Here is a more complex example of workflow where more variables are exposed:

  1. from gluon.contrib.AuthorizeNet import AIM
  2. payment = AIM(login='cnpdev4289',
  3.               transkey='SR2P8g4jdEn7vFLQ',
  4.               testmod=True)
  5. payment.setTransaction(creditcard, expiration, total, cvv, tax, invoice)
  6. payment.setParameter('x_duplicate_window', 180) # three minutes duplicate windows
  7. payment.setParameter('x_cust_id', '1324')       # customer ID
  8. payment.setParameter('x_first_name', 'Agent')
  9. payment.setParameter('x_last_name', 'Smith')
  10. payment.setParameter('x_company', 'Test Company')
  11. payment.setParameter('x_address', '1234 Main Street')
  12. payment.setParameter('x_city', 'Townsville')
  13. payment.setParameter('x_state', 'NJ')
  14. payment.setParameter('x_zip', '12345')
  15. payment.setParameter('x_country', 'US')
  16. payment.setParameter('x_phone', '800-555-1234')
  17. payment.setParameter('x_description', 'Test Transaction')
  18. payment.setParameter('x_customer_ip', socket.gethostbyname(socket.gethostname()))
  19. payment.setParameter('x_email', 'you@example.com')
  20. payment.setParameter('x_email_customer', False)
  22. payment.process()
  23. if payment.isApproved():
  24.     print 'Response Code: ', payment.response.ResponseCode
  25.     print 'Response Text: ', payment.response.ResponseText
  26.     print 'Response: ', payment.getResultResponseFull()
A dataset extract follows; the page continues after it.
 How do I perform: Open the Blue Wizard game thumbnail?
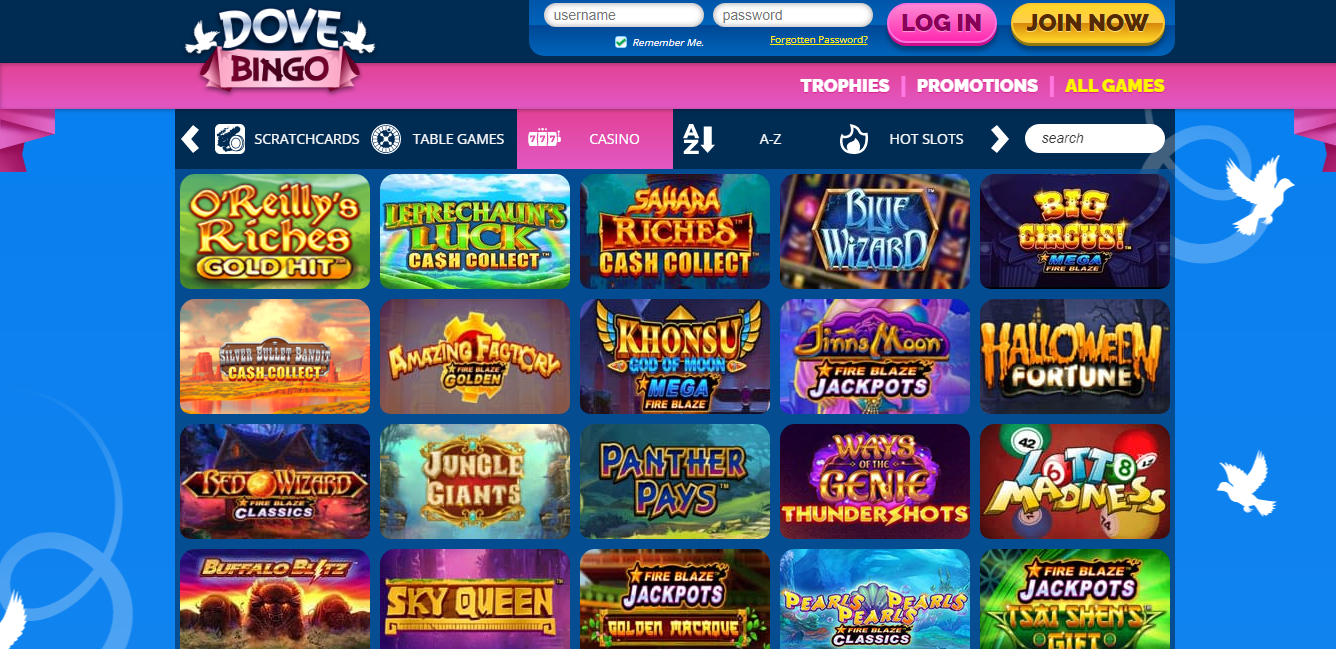(x=875, y=232)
  27.     print 'Transaction ID: ', payment.response.TransactionID
  28.     print 'CVV Result: ', payment.response.CVVResponse
  29.     print 'Approval Code: ', payment.response.AuthCode
  30.     print 'AVS Result: ', payment.response.AVSResponse
  31. elif payment.isDeclined():
  32.     print 'Your credit card was declined by your bank'
  33. elif payment.isError():
  34.     print 'It did not work'
  35. print 'approved', payment.isApproved()
  36. print 'declined', payment.isDeclined()
  37. print 'error', payment.isError()

Notice the code above uses a dummy test account. You need to register with Authorize.Net (it is not a free service) and provide your own login, transkey, testmode=True or False to the AIM constructor.